Week 3:
Diving Into Scoring
June 23, 2021
From right to left: David, Kevin, Scoring Master Tyler (virtual), Olivia, and me working on scoring training file 5
We began digging deep into the scoring curriculum training files this week. As it turns out, scoring is an even more complex art form than I had previously guessed. Even with this complexity, we ended up making it all the way through most of the training file five out of seven total. Scoring Master Tyler says we’ve progressed very quickly through the training files and we will be ready to take the Gold Standard scoring assessment soon. We’ve made it all the way from “mild” polysomnograms or PSGs belonging to mostly control patients to the “spicy” level ones which are much more complex and tend to belong to patients with Multiple System Atrophy or MSA. MSA includes some autonomic and movement abnormalities that Parkinson’s disease or PD does not, but both are characterized as synucleinopathies whose pathology lies mainly in the buildup of alpha-synuclein protein in the brain. Scoring the PSGs belonging to these patients is particularly challenging, but it has provided us with great experience and a deeper understanding of the disorder.

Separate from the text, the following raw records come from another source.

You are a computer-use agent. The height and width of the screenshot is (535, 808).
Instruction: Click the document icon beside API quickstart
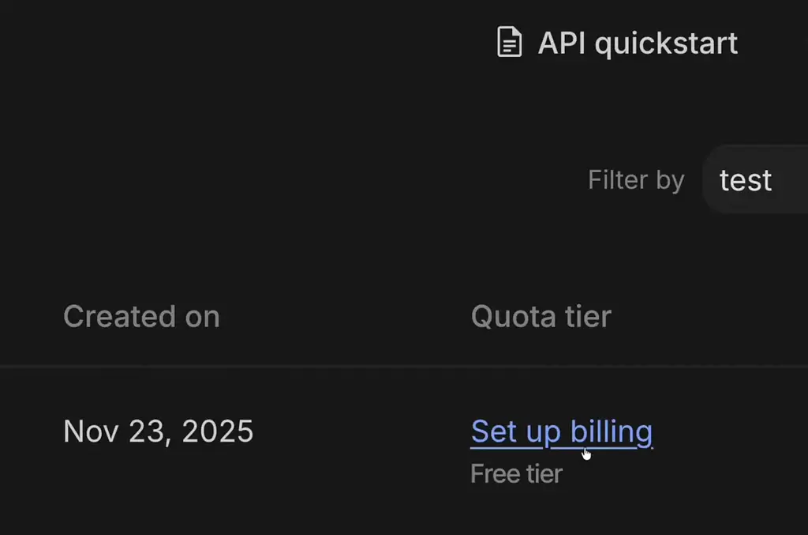509,43
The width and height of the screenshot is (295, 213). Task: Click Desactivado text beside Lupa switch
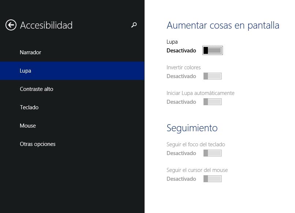181,51
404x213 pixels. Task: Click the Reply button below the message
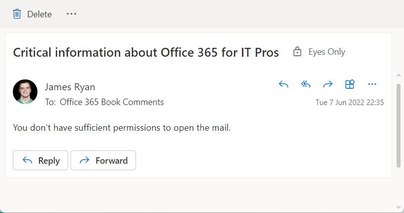pyautogui.click(x=40, y=160)
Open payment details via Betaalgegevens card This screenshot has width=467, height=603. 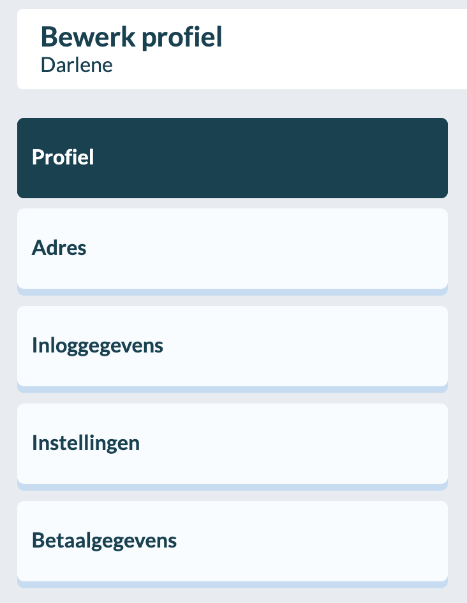coord(232,541)

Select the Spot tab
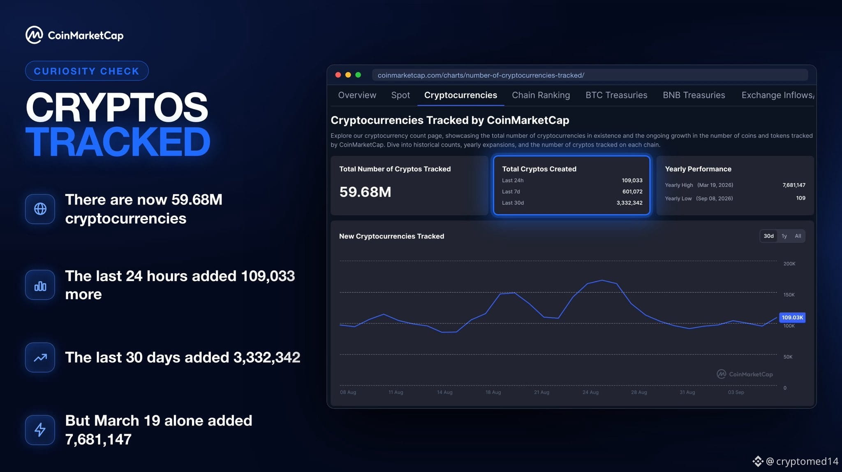point(400,95)
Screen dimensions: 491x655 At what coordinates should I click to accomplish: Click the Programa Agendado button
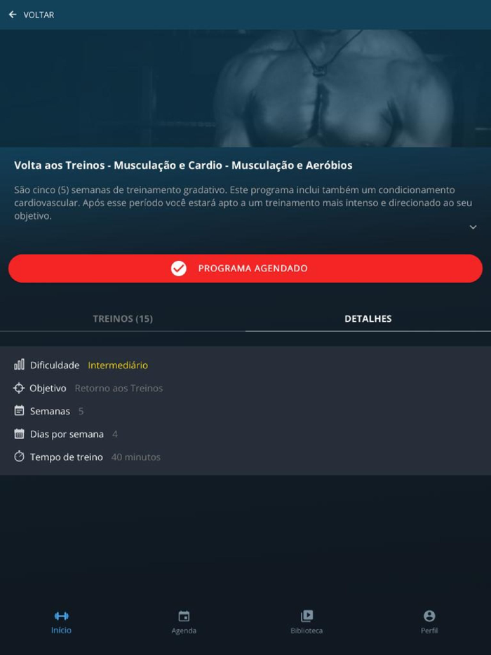[x=246, y=268]
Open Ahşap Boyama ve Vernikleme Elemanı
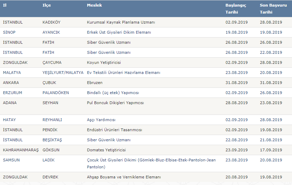Image resolution: width=292 pixels, height=185 pixels. tap(124, 177)
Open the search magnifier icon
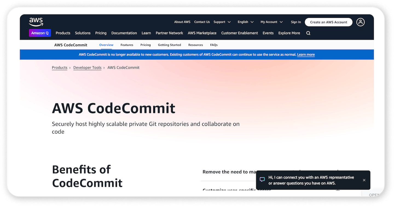The height and width of the screenshot is (206, 394). click(x=308, y=33)
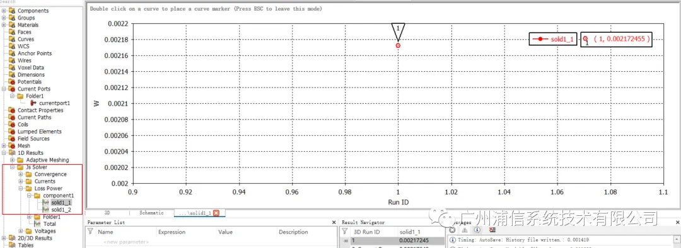Click the clear messages icon in Messages panel
Viewport: 681px width, 248px height.
(x=452, y=230)
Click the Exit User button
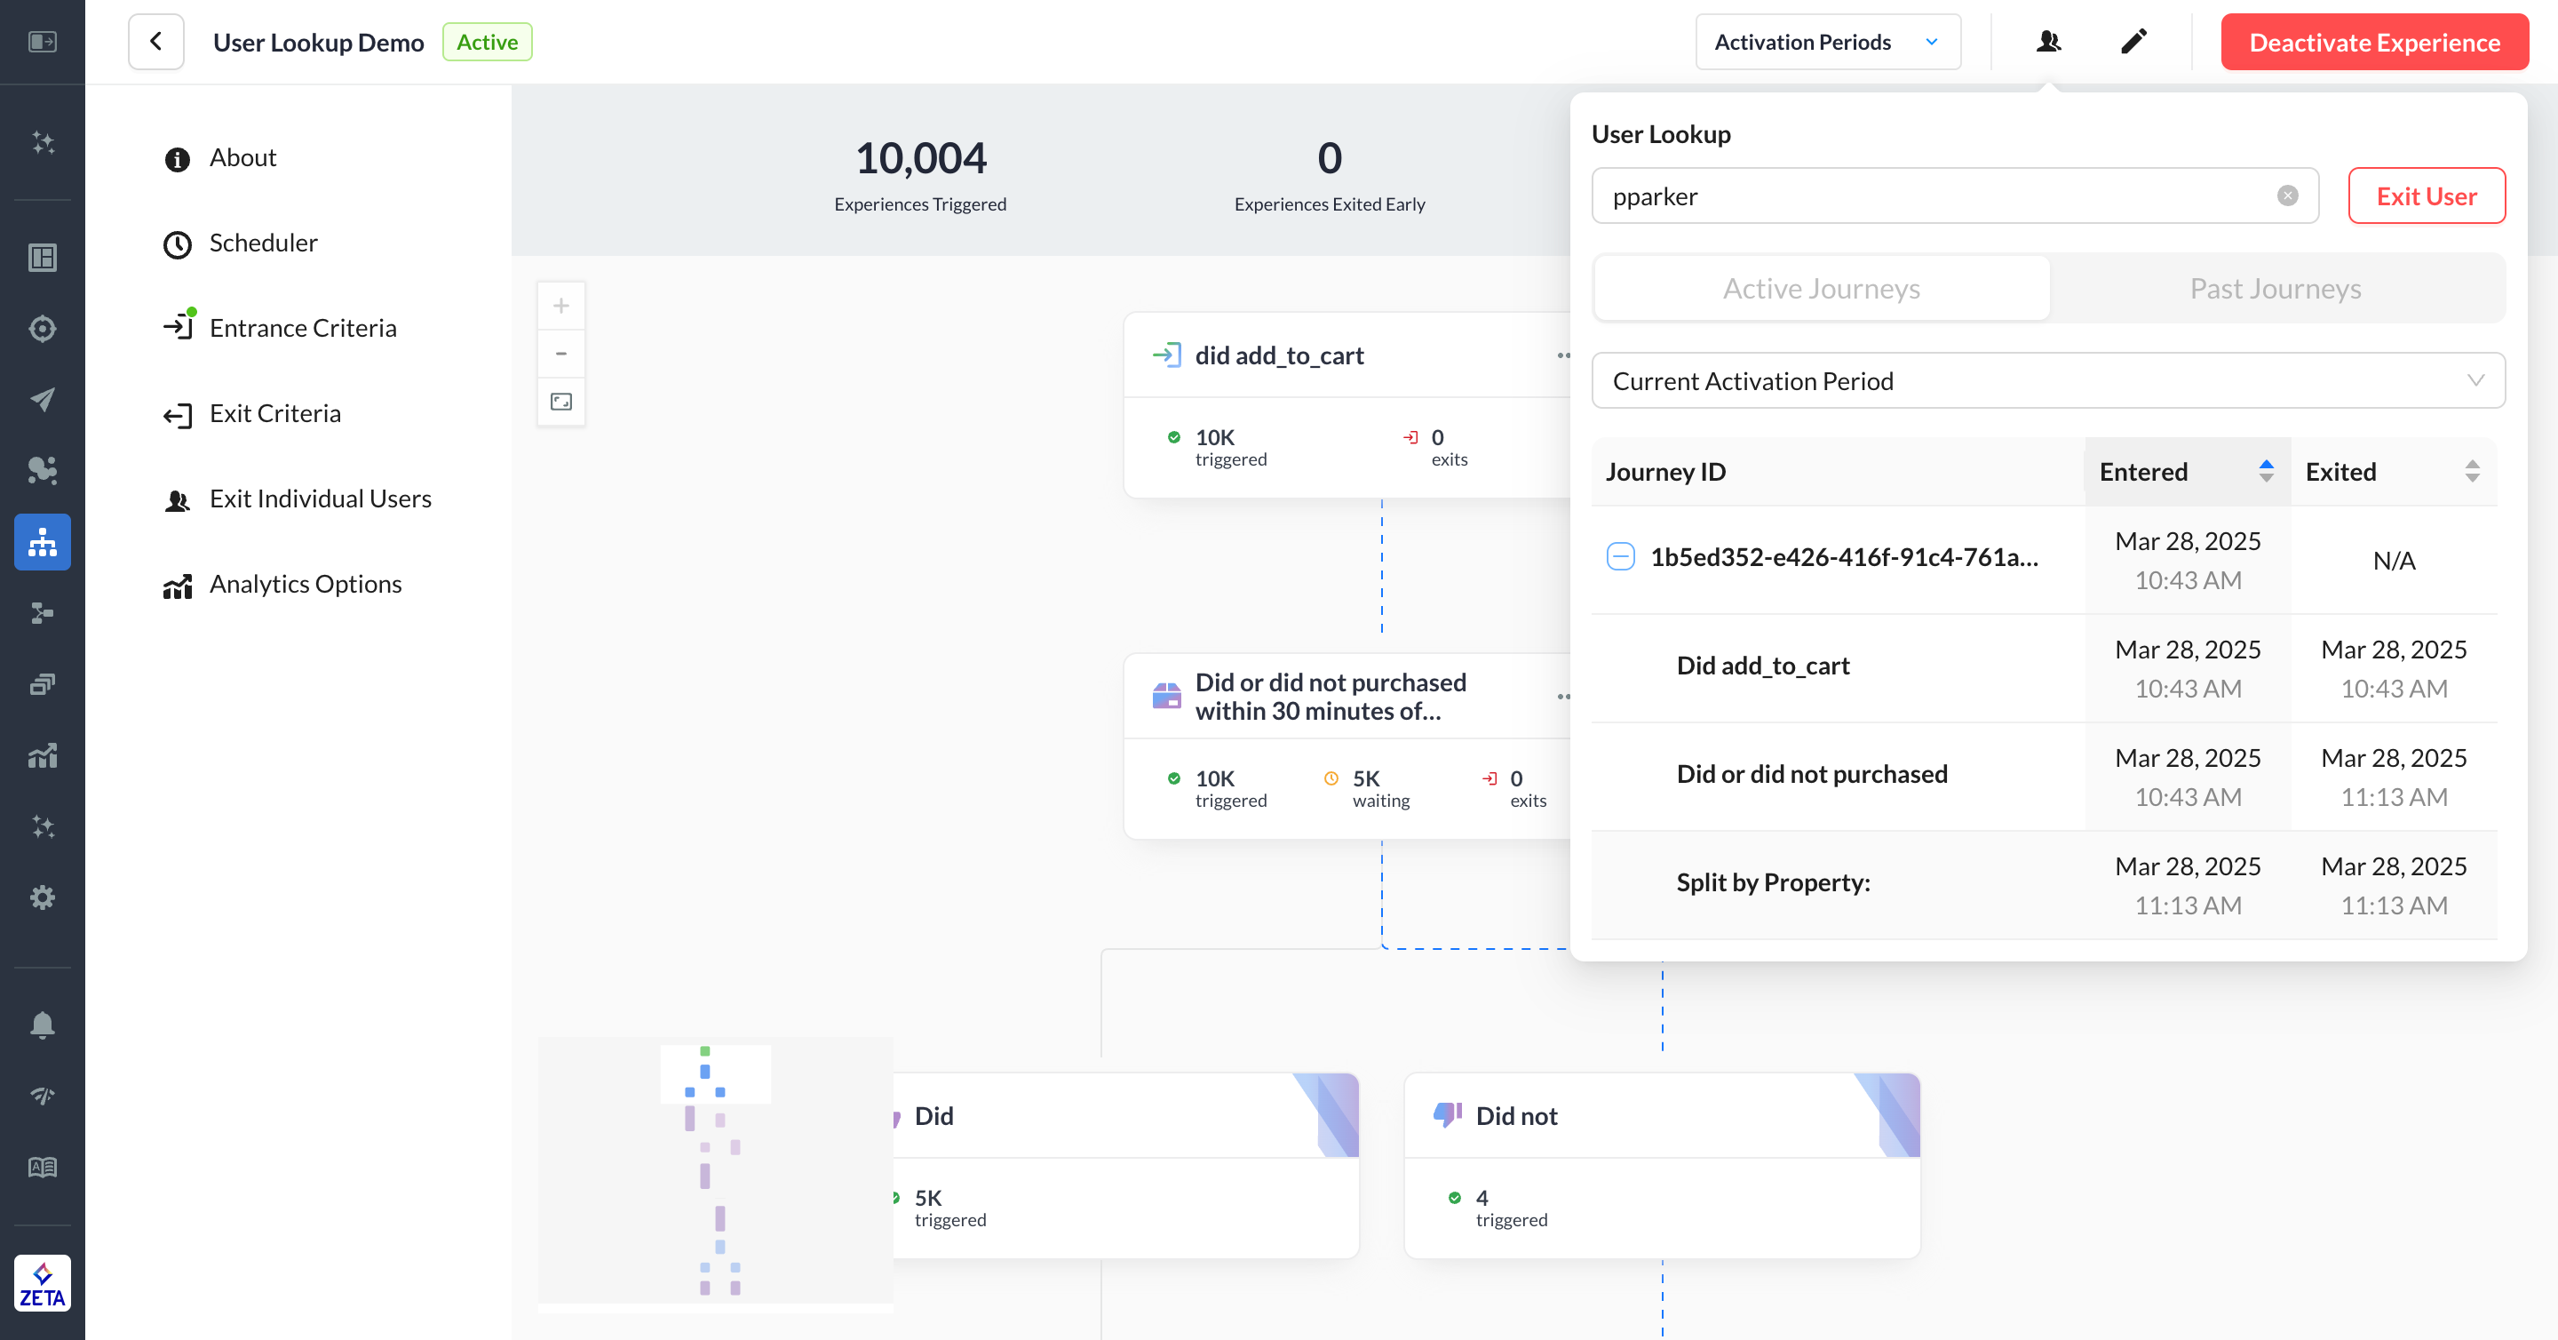This screenshot has width=2558, height=1340. (2426, 196)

Dr. St Louis’s Minions and Dr. St Louis himself (far right) at Journal Club 2
Throughout the week we also had our periodic lectures from Dr. St Louis, our PI or principal investigator and neurologist who specializes in sleep disorders and synucleinopathies, particularly REM Sleep Behavior Disorder or RBD. We read and discussed another cross-sectional study reviewing the prevalence of abnormal characteristics like motor, vision, olfactory, autonomic, psychological, and sleep deficits as predictive markers in patients with future PD, dementia with Lewy bodies or DLB, and MSA. To me, one of the most interesting findings was that the olfactory test for hyposmia, the inability to smell strong scents linked to future or prodromal PD, is one of the most predictive tests for identifying patients with prodromal PD. This is essentially a scratch-and-sniff test, making it greatly accessible across patient communities with variable resources. Also of great intrigue, this study calculated the sample size necessary for a clinical trial testing possible neuroprotective treatments for prodromal synucleinopathies and lined up more than enough participants to fill several rounds of those very clinical trials in the future.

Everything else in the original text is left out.